INSTRUCCIONES Y REQUISITOS: Cita sin cambios el fragmento del texto proporcionado que va desde "Esa noche tuve" hasta "excelente capital político.", ambos incluidos.

Esa noche tuve claras dos cosas de inmediato: que Pablo Iglesias y la cúpula de Podemos buscaría aferrarse a cualquier precio a la tabla de salvación que le supondría poder apuntalar el Gobierno de Sánchez tras su monumental descalabro en las urnas, y que a Ciudadanos, con Albert Rivera al frente, le había llegado la hora de bajar a la arena y ejercer el poder, tras haber acumulado, a base de mucha paciencia e innegable buen hacer, un excelente capital político.

INFORMACIÓN PROPORCIONADA:
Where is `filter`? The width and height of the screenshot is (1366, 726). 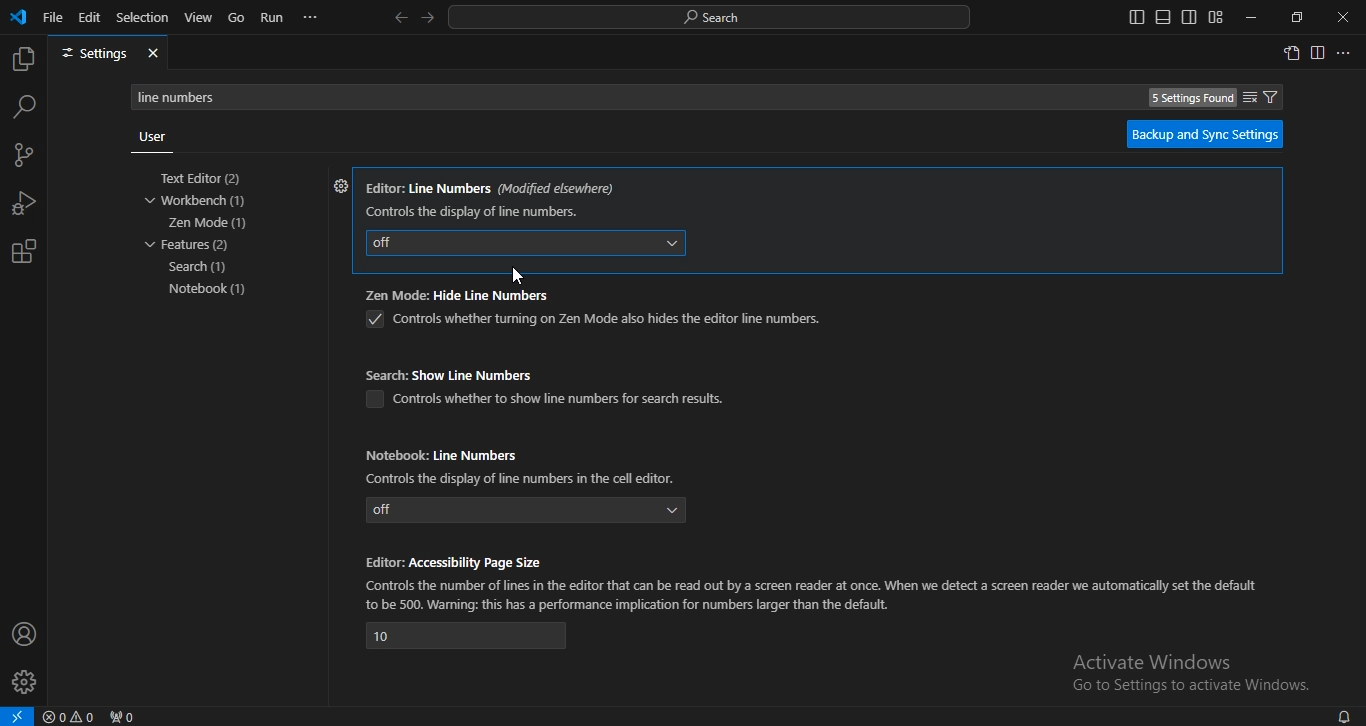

RESULTADO OBTENIDO:
Esa noche tuve claras dos cosas de inmediato: que Pablo Iglesias y la cúpula de Podemos buscaría aferrarse a cualquier precio a la tabla de salvación que le supondría poder apuntalar el Gobierno de Sánchez tras su monumental descalabro en las urnas, y que a Ciudadanos, con Albert Rivera al frente, le había llegado la hora de bajar a la arena y ejercer el poder, tras haber acumulado, a base de mucha paciencia e innegable buen hacer, un excelente capital político.